Text excerpt
+ + +
This summer, islander and retired school teacher Georgia Hartness will celebrate her 70th birthday — not with family, and not with friends or neighbors, but with a host family near Pretoria, South Africa, while she is in the midst of a three-month culture and language training for her Peace Corps assignment: Hartness will be teaching English to primary school children in rural South Africa for 27 months.
“This is a goal I’ve had for nearly my entire life,” she said in an interview with The Beachcomber, not long before she left for the East Coast to visit with family before she gets on a plane in Philadelphia for her Peace Corps assignment on July 7.
President John F. Kennedy created the Peace Corps in 1961. Hartness was just 13 years old when she heard the young president speak about the volunteer program, intended for American citizens to work throughout the developing world, both to help as well as to learn.
“It was something that just resonated with me,” Hartness explained. “I thought, ‘I am going to do that some day.’”
What she didn’t know was that “some day” for her wouldn’t be for another 57 years.
Early on, when Hartness was 18 and old enough to apply to join the corps, she found herself caring for her mother who was ill. After that she was married and having her own children.
“Life happened,” Hartness’ son David Hartness said. “It derailed those dreams of hers. But now she’s in a place where she can take that dream up again.”
Derailed might just be an understatement.
Georgia Hartness was married twice, had three children and ultimately found herself a single mother and primary school teacher on Vashon.
“Oh, I am pretty sure I taught at every primary school there was on the island at some point,” she said, noting that that included Burton Elementary School, which no longer exists. “I taught mostly fourth grade and second grade, and even some driver’s ed.”
Georgia Hartness taught on the island for 22 years, until a battle with cancer forced her to retire in 2005.
David Hartness said that his mother was diagnosed with and treated for breast cancer while he was at university in the early 2000s, and then diagnosed with tongue cancer in the mid-2000s.
“That’s why she had to quit teaching,” he said. “It was just too hard for her to speak without real difficulty.”
But the apple did not fall too far from the tree, as it turned out, and it was David Hartness who joined the Peace Corps in 2008 and spent time in Mozambique and Zambia. Ultimately he was in Africa for seven years, during which time he adopted his son, and his mother paid him several visits.
“How did you beat me?” Georgia recalled laughingly saying to her son during her visits to him in Mozambique. “I just fell in love with the villages and the people… I always knew Africa was where I wanted to go when it was my turn.”
+ + +
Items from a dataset

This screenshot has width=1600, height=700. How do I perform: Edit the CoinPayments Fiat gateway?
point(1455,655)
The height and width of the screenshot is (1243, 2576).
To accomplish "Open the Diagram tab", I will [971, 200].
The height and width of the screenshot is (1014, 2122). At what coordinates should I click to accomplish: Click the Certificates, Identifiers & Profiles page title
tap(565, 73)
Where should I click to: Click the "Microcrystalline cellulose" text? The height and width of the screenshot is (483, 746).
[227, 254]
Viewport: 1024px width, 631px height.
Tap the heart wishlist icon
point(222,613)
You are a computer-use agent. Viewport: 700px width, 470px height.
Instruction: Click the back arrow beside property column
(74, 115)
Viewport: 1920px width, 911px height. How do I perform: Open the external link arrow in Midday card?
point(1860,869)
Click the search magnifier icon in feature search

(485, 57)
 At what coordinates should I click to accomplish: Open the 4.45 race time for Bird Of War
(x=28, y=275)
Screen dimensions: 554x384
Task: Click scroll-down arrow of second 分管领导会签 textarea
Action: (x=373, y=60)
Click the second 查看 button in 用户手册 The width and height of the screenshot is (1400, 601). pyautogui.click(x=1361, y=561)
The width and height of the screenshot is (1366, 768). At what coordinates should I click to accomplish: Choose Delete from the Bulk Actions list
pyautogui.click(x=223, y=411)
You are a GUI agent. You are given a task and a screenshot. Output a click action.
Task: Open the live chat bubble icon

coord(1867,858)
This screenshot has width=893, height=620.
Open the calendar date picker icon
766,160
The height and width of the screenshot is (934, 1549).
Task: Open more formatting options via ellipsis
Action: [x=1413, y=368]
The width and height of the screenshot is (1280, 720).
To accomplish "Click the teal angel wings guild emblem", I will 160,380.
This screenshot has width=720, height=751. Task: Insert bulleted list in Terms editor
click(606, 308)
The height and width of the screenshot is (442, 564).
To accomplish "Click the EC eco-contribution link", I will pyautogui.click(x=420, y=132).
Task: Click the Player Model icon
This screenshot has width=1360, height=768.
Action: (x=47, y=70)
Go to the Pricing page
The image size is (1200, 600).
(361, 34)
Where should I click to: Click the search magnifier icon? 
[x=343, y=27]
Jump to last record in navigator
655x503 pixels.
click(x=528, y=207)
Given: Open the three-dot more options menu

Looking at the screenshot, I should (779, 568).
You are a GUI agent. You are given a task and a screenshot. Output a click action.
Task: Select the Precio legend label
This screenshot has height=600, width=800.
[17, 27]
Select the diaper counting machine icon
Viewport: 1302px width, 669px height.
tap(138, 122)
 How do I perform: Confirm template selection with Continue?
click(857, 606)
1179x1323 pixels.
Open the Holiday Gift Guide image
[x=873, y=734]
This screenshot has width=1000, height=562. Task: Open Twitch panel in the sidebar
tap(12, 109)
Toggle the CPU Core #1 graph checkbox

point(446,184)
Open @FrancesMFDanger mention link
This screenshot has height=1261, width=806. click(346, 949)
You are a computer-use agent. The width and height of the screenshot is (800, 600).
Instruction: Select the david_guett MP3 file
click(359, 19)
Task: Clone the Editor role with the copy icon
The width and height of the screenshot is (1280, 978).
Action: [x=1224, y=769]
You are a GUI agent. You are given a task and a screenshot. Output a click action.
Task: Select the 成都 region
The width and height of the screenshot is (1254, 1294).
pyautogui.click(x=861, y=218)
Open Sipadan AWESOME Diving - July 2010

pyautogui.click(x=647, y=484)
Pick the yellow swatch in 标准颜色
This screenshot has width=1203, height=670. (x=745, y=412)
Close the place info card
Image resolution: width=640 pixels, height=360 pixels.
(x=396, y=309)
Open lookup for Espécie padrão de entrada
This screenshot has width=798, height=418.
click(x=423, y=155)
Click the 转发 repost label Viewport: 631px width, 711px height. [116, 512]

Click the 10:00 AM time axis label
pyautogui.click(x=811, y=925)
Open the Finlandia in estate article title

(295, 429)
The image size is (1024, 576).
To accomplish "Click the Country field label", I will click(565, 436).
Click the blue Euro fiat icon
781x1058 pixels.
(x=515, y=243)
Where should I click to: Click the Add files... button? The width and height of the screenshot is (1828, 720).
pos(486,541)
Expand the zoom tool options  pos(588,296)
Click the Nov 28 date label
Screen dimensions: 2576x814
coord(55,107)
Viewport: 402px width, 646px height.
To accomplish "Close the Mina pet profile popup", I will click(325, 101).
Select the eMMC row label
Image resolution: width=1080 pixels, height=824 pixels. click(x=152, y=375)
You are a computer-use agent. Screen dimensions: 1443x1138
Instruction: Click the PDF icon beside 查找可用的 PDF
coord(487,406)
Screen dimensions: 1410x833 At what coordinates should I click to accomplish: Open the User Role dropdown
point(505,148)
+ + +
Problem 1
In the article on Georgia Hartness's Peace Corps assignment, condense the paragraph beginning "But the apple did not fall too far from the tree" into two shorter sentences that keep its main facts.
Problem 2
Reproduce the stretch of the article on Georgia Hartness from "Derailed might just" through "in the mid-2000s.".

Reply 1
David Hartness joined the Peace Corps in 2008 and served in Mozambique and Zambia. During his seven years in Africa he adopted his son, and his mother visited him several times.

Reply 2
Derailed might just be an understatement.
Georgia Hartness was married twice, had three children and ultimately found herself a single mother and primary school teacher on Vashon.
“Oh, I am pretty sure I taught at every primary school there was on the island at some point,” she said, noting that that included Burton Elementary School, which no longer exists. “I taught mostly fourth grade and second grade, and even some driver’s ed.”
Georgia Hartness taught on the island for 22 years, until a battle with cancer forced her to retire in 2005.
David Hartness said that his mother was diagnosed with and treated for breast cancer while he was at university in the early 2000s, and then diagnosed with tongue cancer in the mid-2000s.